Last updated Nov 29, 2025
Jason @ 00:35:36Inconclusive
governmentclimate
A substantial share of homeowners whose oceanfront houses on Pacific Coast Highway in Malibu were destroyed in this wildfire will not be able to fully rebuild those homes during their lifetimes, because the California Coastal Commission will block or severely delay rebuilding approvals, effectively leaving many lots undeveloped or in a more natural state.
What are the chances that the California Coastal Commission even allows these people to build those homes in those locations on PCH?... Do you think they slow roll it? And those people are all 50, 60, 70 years old. They'll never be able to rebuild their homes. California's just slow roll this and say, you know what? Nature returned it to its natural state.View on YouTube
Explanation

As of November 30, 2025, it is far too early to know whether “a substantial share” of Malibu oceanfront homeowners will never be able to fully rebuild their homes in their lifetimes.

Key points:

  1. Time horizon vs. elapsed time

    • The fires in question (notably the Palisades Fire) occurred in January 2025, destroying thousands of structures across Pacific Palisades and Malibu, including more than 300 beachfront homes along Pacific Coast Highway in Malibu.(en.wikipedia.org)
    • Fewer than 11 months have passed since the disaster; owners who are “50, 60, 70 years old” plausibly have decades left.

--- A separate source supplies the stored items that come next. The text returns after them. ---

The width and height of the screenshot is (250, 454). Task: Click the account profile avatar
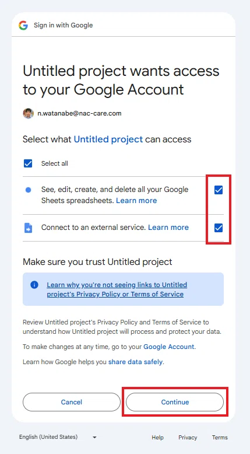click(28, 113)
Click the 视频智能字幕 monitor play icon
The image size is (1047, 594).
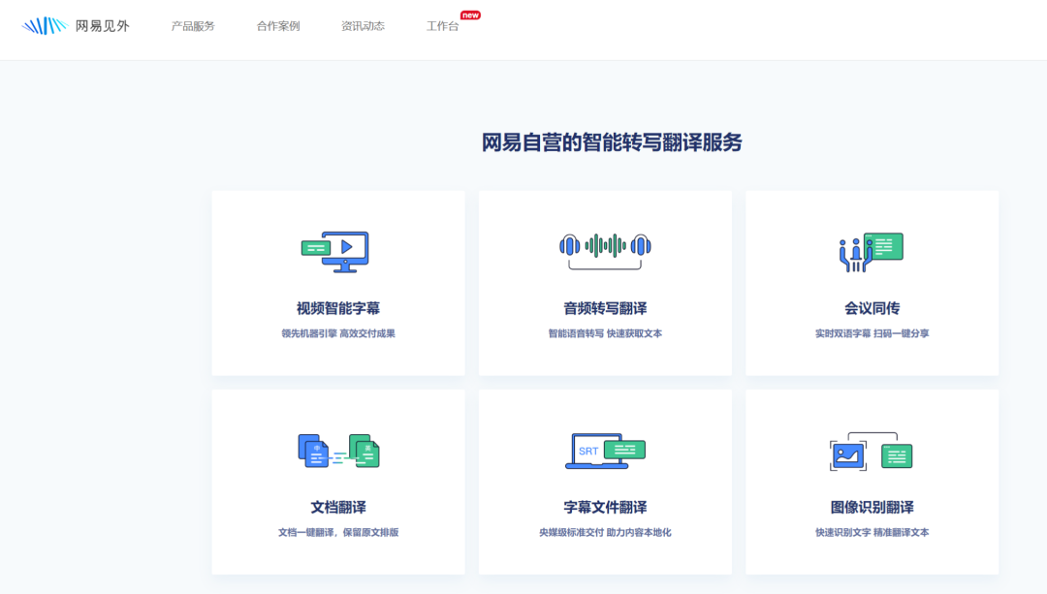(x=335, y=250)
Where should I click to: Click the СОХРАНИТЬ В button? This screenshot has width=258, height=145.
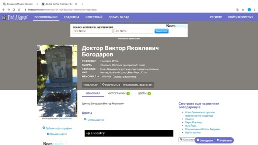[111, 85]
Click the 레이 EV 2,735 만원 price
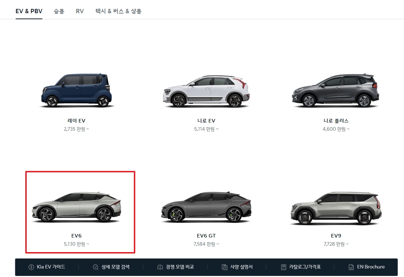This screenshot has height=277, width=404. tap(76, 129)
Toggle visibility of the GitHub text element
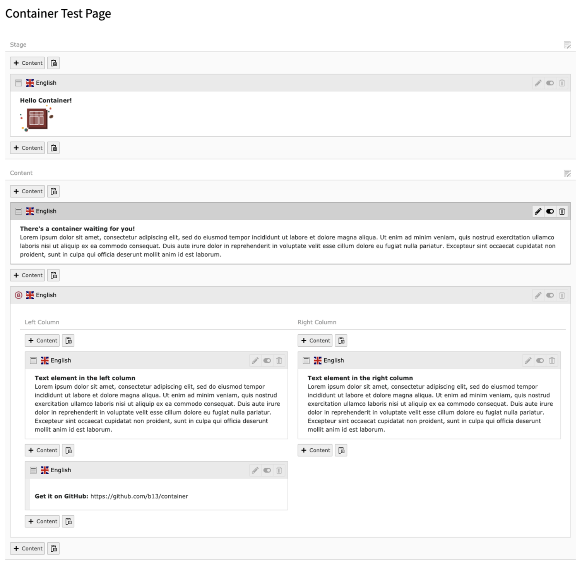This screenshot has height=568, width=582. click(x=267, y=470)
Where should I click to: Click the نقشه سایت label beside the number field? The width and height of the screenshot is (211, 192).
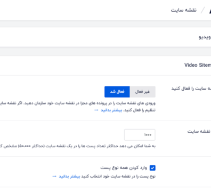click(199, 131)
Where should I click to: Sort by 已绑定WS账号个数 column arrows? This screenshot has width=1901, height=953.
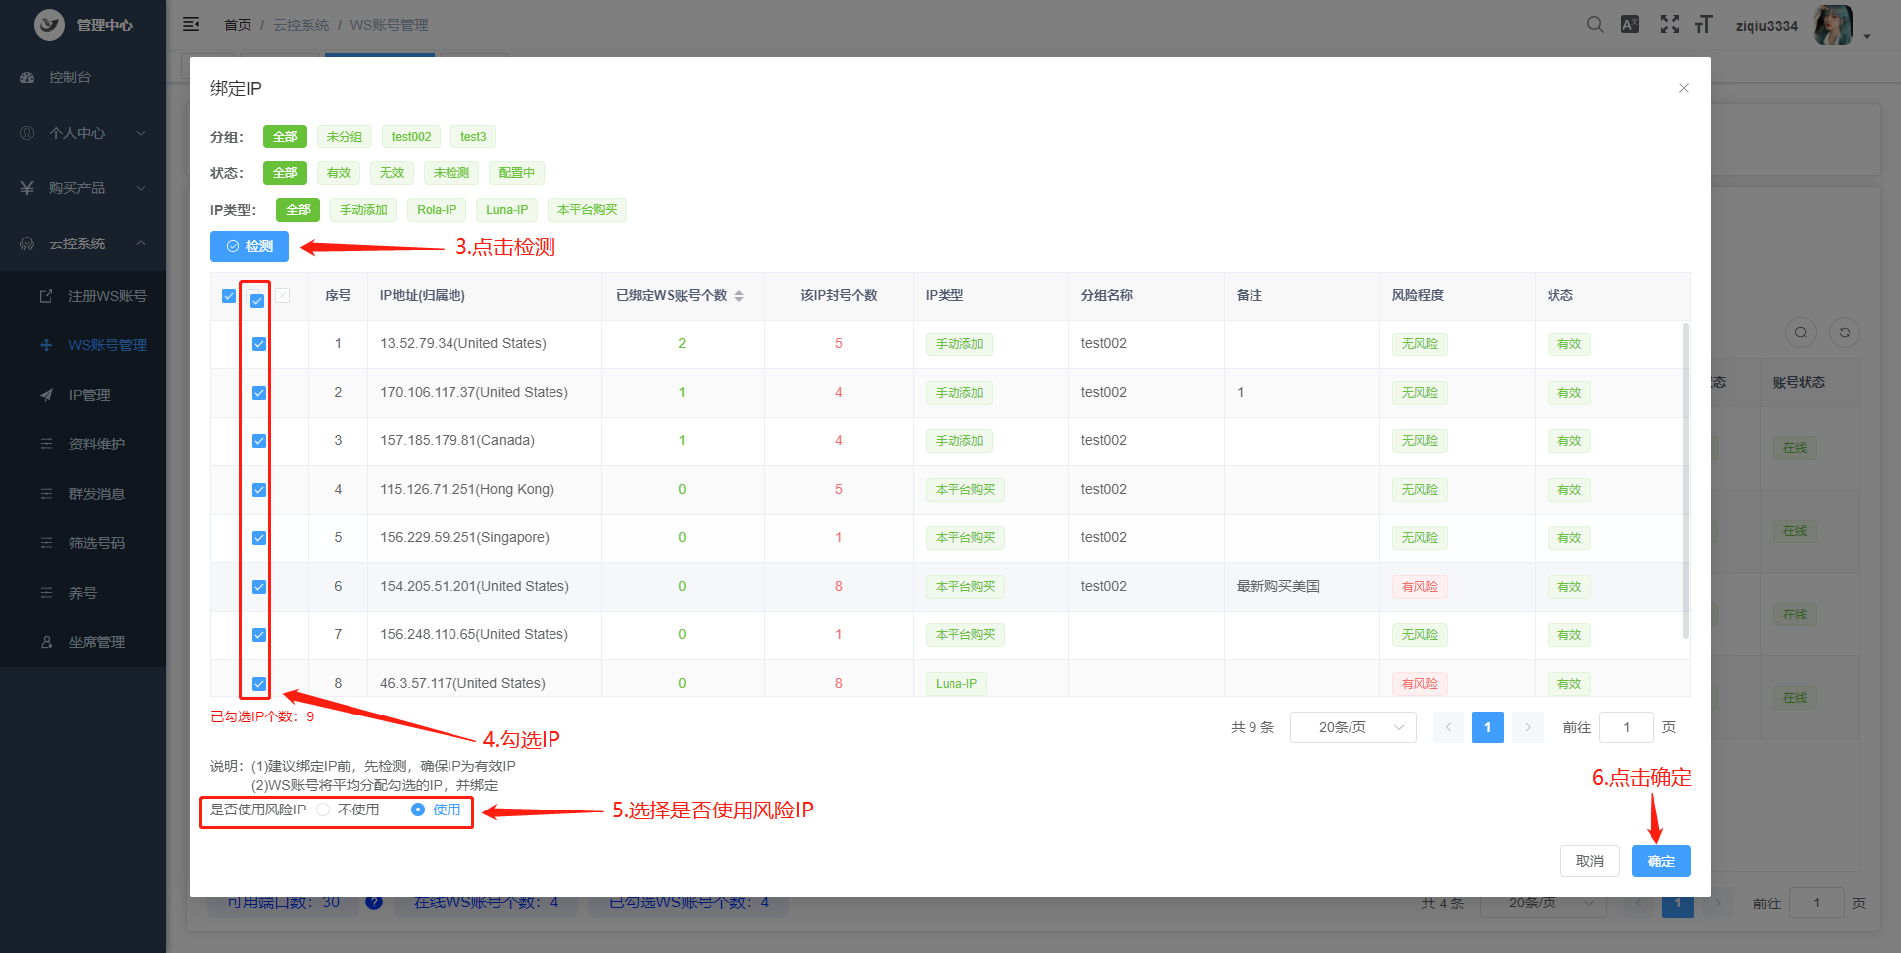(739, 296)
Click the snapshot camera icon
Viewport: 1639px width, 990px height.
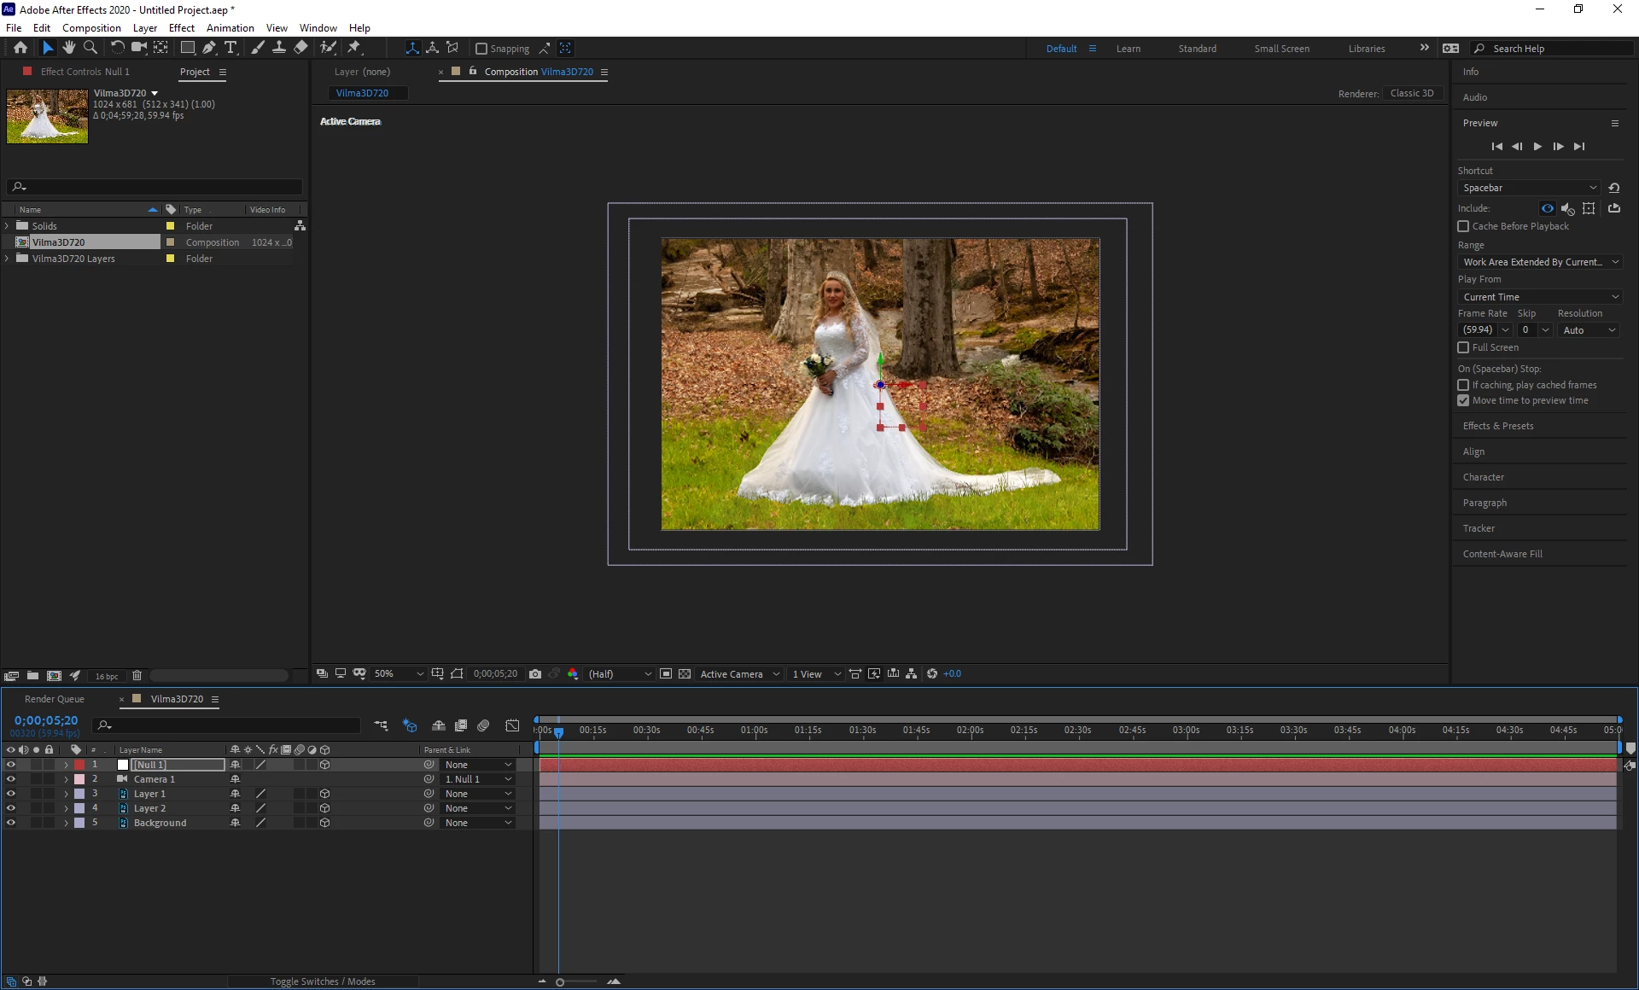pos(535,674)
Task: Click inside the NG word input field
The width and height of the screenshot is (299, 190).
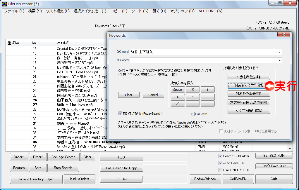Action: click(205, 60)
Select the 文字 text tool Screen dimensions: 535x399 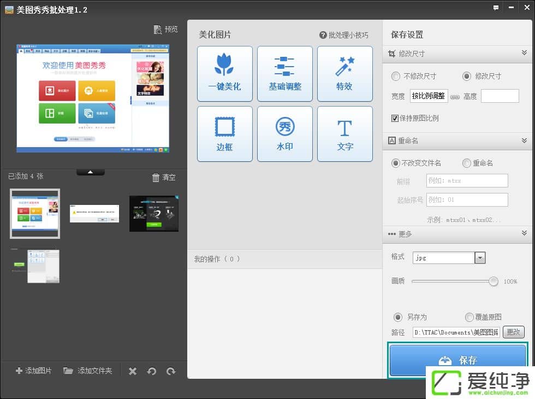pos(344,134)
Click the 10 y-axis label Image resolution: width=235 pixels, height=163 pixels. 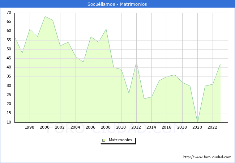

There simply isn’t enough elapsed time to determine that they “will never” rebuild.
  2. California Coastal Commission’s authority has been suspended, not weaponized

    • On January 12, 2025, Governor Newsom issued an executive order (EO N‑4‑25) suspending California Coastal Act permitting requirements for reconstruction of properties substantially damaged or destroyed in the LA firestorms, specifically to allow faster rebuilding.(gov.ca.gov)
    • After the Coastal Commission issued guidance implying some Coastal Act conditions still applied, Newsom responded on January 27, 2025 (EO N‑14‑25), calling that guidance “legally erroneous,” reiterating that Coastal Act requirements are suspended, and directing the Commission not to take any action that conflicts with his orders.(gov.ca.gov)
    • A June 2025 legal analysis notes that, as of then, Coastal Commission approval is not required for most fire‑rebuilds (so long as they are essentially the same structures) and that local agencies now determine whether projects qualify for this suspension, with those decisions not appealable to the Commission.(allenmatkins.com)
    • A Surfrider Foundation brief similarly concludes that, under these executive orders, the Coastal Commission “will not stand in the way” of owners who choose to rebuild; the main remaining permits are local (city/county) ones.(la.surfrider.org)
    • Taken together, current law and policy run counter to the prediction’s specific mechanism (the Commission slow‑rolling or blocking rebuilds).
  3. Rebuilding is constrained, but for other reasons and still at an early stage

    • Reporting from March 2025 describes more than 300 families with destroyed beachfront homes along PCH in Malibu facing extra hurdles due to sea‑level rise, seawall and septic upgrades, and the high cost of rebuilding, but emphasizes that political leaders are not currently pushing to prevent rebuilding; if anything, there is strong pressure to allow it.(latimes.com)
    • In the City of Los Angeles’ Palisades area, the mayor’s office reported by July 23, 2025 that over 85% of destroyed residential properties had been cleared of debris (a prerequisite for rebuilding) and that nearly 300 rebuilding‑related project plans had already been approved—portrayed as an unusually fast recovery pace, even if many homes are not yet reconstructed.(mayor.lacity.gov)
    • Early‑stage bottlenecks (insurance, debris removal, local building/septic standards, financing) are obvious, but there is no evidence yet of widespread final denials or permanent non‑rebuild outcomes attributable to the Coastal Commission.

Because:

  • The prediction’s time component (“will never be able to rebuild in their lifetimes”) cannot be assessed less than a year after the fire, and
  • The prediction’s causal mechanism (systematic blocking/slow‑rolling by the California Coastal Commission) is presently undermined by executive orders that suspend its permitting role rather than empower it,

there is not enough information yet to say the prediction is either correct or definitively wrong. The appropriate classification is “inconclusive” (too early).